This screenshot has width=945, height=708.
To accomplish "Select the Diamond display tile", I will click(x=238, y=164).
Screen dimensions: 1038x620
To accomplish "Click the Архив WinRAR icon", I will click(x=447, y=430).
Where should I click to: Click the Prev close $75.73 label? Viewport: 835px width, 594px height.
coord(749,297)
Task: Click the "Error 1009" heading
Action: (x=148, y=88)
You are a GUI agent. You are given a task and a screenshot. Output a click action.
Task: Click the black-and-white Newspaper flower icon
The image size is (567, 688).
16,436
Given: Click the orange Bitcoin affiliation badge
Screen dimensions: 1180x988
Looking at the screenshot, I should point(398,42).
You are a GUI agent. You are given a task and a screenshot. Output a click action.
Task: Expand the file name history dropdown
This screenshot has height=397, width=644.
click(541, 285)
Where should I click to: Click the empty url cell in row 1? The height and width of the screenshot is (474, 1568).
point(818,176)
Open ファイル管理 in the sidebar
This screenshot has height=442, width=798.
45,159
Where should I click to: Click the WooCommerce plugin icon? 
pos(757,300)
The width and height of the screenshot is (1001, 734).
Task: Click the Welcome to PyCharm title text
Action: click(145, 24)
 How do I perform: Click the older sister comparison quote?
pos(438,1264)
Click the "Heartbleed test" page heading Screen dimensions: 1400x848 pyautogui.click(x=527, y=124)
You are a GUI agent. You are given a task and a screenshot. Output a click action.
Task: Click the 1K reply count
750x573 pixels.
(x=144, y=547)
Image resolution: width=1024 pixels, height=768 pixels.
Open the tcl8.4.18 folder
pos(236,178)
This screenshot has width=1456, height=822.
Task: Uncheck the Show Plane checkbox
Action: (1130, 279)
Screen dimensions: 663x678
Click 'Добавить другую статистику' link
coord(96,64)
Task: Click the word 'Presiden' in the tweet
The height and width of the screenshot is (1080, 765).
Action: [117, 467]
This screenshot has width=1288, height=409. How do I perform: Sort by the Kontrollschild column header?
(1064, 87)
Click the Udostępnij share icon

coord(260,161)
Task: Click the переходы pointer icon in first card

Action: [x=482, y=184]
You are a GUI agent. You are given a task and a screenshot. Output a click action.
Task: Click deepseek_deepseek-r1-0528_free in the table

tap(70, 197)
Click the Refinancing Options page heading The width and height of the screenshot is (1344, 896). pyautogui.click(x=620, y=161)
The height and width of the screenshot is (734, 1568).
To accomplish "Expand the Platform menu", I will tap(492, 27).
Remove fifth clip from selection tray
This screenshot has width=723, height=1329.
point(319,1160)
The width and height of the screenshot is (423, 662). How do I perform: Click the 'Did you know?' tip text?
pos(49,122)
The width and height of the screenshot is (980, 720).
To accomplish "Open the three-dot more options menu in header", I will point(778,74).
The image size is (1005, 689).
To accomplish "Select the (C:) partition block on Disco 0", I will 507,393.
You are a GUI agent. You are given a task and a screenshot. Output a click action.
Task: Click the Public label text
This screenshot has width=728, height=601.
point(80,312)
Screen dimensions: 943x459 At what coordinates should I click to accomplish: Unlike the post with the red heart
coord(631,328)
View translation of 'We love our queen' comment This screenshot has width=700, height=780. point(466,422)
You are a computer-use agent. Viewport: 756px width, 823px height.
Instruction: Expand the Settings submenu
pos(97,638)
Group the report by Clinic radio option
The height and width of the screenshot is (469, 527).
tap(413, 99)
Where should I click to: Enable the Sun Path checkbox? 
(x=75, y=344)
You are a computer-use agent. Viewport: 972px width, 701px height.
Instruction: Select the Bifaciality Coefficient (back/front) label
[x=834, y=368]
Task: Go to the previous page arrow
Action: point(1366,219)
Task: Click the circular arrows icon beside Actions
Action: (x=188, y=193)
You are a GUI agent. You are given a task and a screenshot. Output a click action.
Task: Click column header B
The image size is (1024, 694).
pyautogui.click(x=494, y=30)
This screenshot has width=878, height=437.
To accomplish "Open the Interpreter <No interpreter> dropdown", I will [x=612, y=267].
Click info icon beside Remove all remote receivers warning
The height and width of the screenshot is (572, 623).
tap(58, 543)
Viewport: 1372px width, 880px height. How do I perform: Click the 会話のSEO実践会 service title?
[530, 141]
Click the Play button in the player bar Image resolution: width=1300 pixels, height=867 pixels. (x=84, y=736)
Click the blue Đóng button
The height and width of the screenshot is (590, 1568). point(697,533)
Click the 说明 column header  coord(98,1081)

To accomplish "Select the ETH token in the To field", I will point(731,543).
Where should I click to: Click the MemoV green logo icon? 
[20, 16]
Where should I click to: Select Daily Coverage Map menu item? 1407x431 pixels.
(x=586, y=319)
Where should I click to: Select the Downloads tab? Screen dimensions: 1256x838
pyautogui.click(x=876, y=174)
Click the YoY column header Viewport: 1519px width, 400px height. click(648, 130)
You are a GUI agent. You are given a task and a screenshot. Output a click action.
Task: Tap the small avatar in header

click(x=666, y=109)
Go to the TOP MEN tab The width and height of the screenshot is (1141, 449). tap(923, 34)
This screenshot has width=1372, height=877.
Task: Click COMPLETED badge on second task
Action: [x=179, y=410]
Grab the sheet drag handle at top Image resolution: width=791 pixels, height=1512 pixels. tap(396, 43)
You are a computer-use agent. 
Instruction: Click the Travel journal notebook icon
━━━━━━━━━━━━━━━━
Reproduce every line from the listing above that holds the word "computer".

▸ Answer space
You are a computer-use agent. Viewport: 756px width, 823px height.
You are a computer-use agent. Viewport: 972px width, 701px height.
You are a computer-use agent. 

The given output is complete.